The first time I knew I was a top was when a girl I was dating said, “Please, hit me harder,” and then, later, whispered, “I can take more than you can give me.”
It was a dare. Her eyes flashed when she said it. She boasted her ability to bottom to heavy pain and sensation, and she was right — I was holding back, fearful of my own power. It scared me. It felt like a bottomless pit of growling, howling violence that I was just barely keeping in check.
Her dare made me stronger, and made me ask: What would happen if I opened up that part of me and allowed myself to explore it? Could I be trusted to honor safewords, to stop if something went wrong, to be accountable if we went too far? How could I balance this fear, this real and ravenous inner sadist, and reality?

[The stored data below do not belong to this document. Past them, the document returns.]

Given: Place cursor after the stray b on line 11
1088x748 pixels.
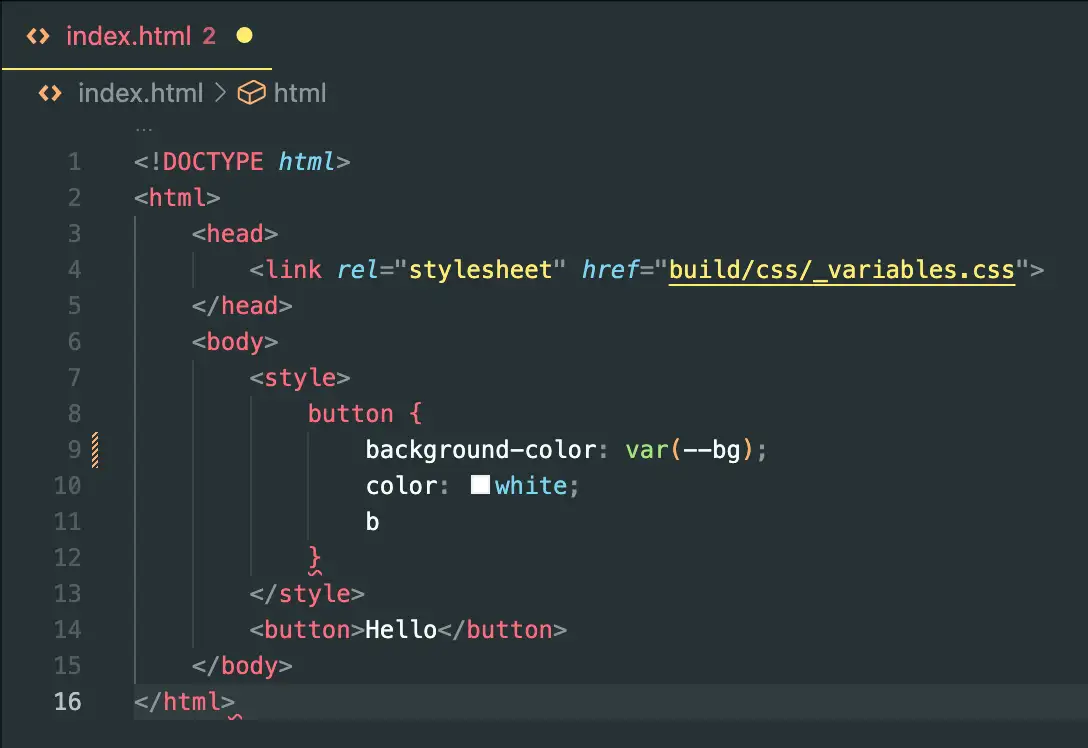Looking at the screenshot, I should click(380, 522).
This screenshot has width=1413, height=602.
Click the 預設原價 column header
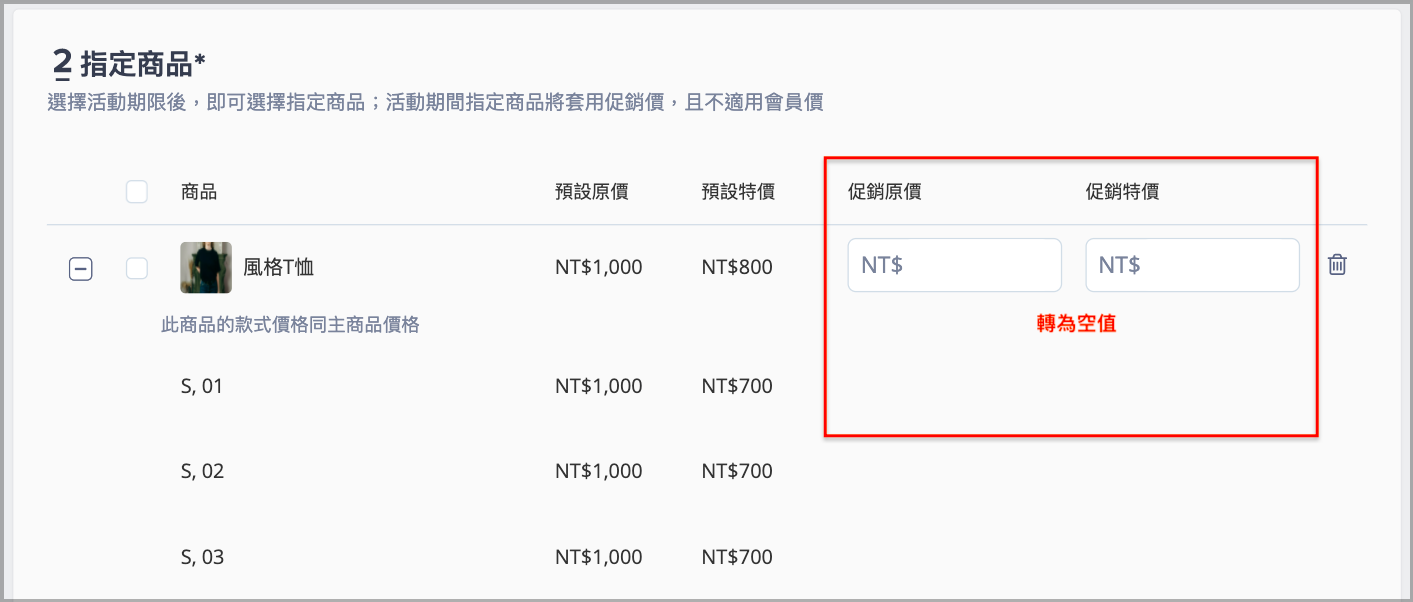(x=592, y=192)
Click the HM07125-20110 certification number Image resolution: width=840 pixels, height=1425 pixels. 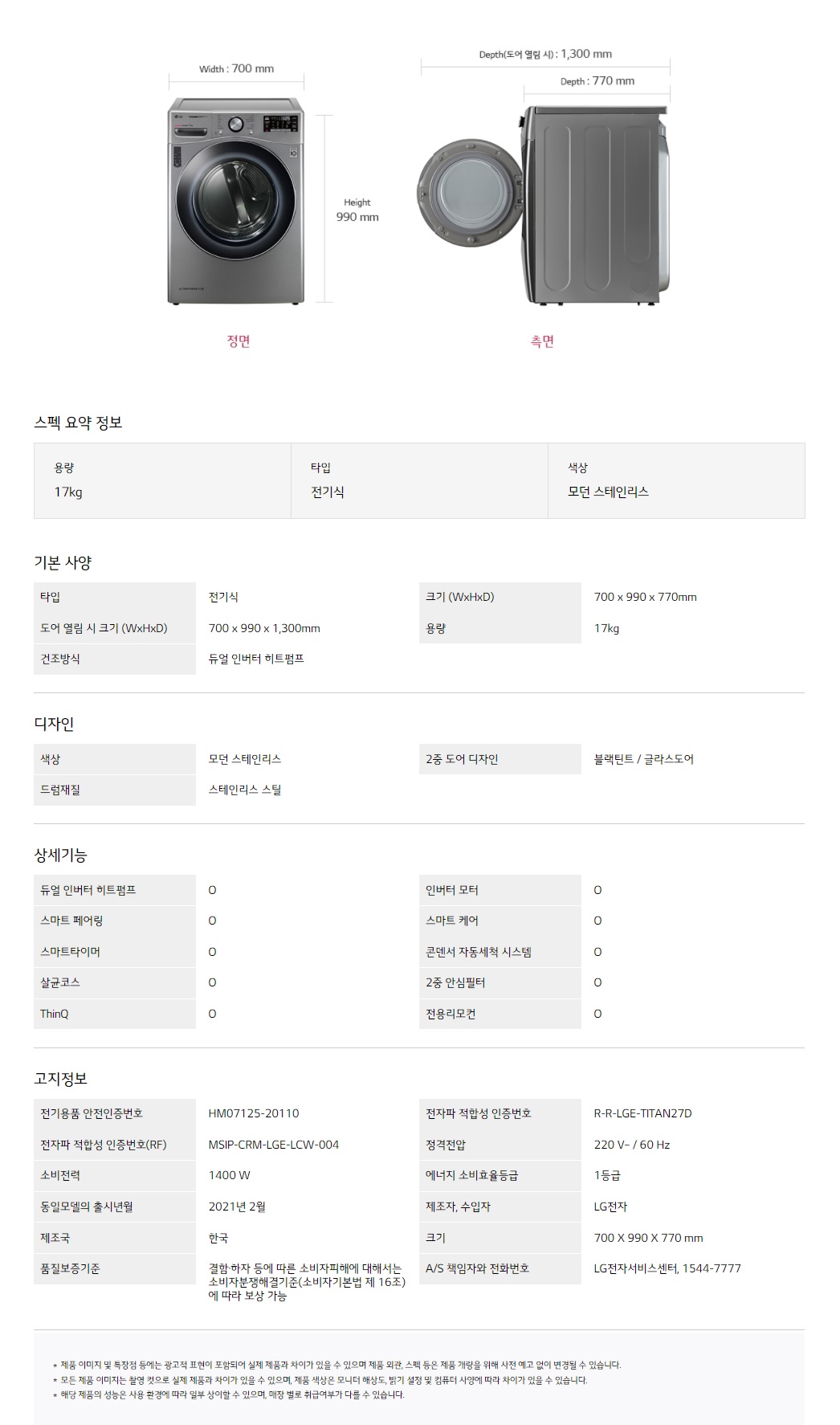tap(254, 1113)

That was the puzzle I wanted to crack.
2.
The first time I knew I was a top was in second grade, when my group of three wouldn’t do what I told them to, and they became a group of two. I was always the leader, always bossing them and my two younger sisters around. Part of my growing up process became repressing the wildness, the inclination to be in charge and in control and right. I was told that I needed to share, to not be bossy, to let other people have their way sometimes, to put my needs second, to consider other people’s needs more.
To start, it was just adults who told me to do this — other kids, especially my friends, happily went along with my plans. But then they started to want their own turns in charge, and to tell me I was no fun and wrong and mean, and I spent too many birthday parties in a row at the pizza parlor wondering if anyone would show up.
I was a bottom when I first started trying out kinky sex play, in part because it was easier. Topping — and especially topping for my pleasure — was much, much harder, because it was going back to a feeling I’d suppressed. I had trained myself to knock it down, hard, and so it was even harder to ask it to come on out and play.
3.
The first time I knew I was a top was when I read Karlyn Lotney’s story “Clash of the Titans” in Best Lesbian Erotica 1998, and broke the spine open to that spot from reading it so often. The story is pretty switchy, following a butch top and a femme bottom through an evening of multiple scenes of kinky play. The dirty talk, the strap-on sex and the play with power exchange in every line had me panting.
At first, I was puzzled about why I liked it so much. The complexities of gender are explored, but without exploitation. The sex descriptions are really hot. I like how they’re mutually into each other, taking turns, getting their needs met.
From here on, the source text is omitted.